The real problem here is that being "empathetic" or "humane" is just another wording for being "moral" by all appearances, and in this case, that would be circular reasoning. Surely, it's undeniable that an atheist can be cognitively, emotionally, and compassionately empathetic and humane in the eyes of others, but this is one thing, and justifying moral acts by providing an objective moral basis for them is another; one which the atheists have failed to do.

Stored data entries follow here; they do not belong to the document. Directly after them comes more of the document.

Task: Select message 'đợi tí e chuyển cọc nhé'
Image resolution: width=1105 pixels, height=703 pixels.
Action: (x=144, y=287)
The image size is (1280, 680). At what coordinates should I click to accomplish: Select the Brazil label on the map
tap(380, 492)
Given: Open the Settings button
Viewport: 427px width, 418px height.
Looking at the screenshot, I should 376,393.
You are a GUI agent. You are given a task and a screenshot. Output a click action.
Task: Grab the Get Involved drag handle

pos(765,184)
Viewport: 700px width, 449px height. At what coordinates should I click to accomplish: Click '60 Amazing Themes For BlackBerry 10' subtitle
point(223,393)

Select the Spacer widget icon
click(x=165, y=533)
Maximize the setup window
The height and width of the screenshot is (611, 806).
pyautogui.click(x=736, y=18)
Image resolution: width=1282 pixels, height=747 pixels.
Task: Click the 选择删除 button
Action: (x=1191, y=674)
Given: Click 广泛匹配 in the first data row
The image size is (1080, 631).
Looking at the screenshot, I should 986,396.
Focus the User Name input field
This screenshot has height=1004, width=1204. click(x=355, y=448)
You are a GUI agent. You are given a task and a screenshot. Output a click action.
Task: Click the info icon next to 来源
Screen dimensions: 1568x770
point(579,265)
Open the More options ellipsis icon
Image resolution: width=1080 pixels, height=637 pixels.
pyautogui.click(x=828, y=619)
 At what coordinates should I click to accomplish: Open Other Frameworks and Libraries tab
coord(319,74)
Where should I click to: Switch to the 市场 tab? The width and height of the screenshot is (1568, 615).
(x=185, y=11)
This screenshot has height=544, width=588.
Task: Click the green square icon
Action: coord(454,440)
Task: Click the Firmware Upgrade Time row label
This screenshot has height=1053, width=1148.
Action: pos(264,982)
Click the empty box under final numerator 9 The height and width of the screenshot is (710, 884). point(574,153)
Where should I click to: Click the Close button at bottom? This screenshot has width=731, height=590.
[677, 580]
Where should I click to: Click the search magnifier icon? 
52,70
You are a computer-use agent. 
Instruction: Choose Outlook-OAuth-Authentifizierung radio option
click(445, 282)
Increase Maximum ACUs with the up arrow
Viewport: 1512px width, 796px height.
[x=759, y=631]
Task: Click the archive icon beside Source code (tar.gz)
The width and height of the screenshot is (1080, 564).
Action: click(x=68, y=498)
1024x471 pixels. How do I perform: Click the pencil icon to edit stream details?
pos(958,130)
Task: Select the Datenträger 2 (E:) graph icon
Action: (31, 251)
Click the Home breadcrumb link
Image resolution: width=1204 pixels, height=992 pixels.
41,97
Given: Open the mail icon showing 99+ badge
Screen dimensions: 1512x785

The question here has never been about the great possibility of a good atheist or a bad theist in a moral sense, but the logical question is about whether atheism as an ideology could lead to moral conduct or not. There are moral atheists, but there is no moral atheism; their "morality" is essentially derived from factors and sources external to atheism itself, such as parental upbringings, social environments, or what little is left out of their undistorted Fitrah. A moral atheist is not a true representative of atheism in its true form since atheism revolves around the idea of our existence without an end goal, without an overseer to our actions, and without a punishment or a reward to them; I don't think this mindset encourages good moral conduct.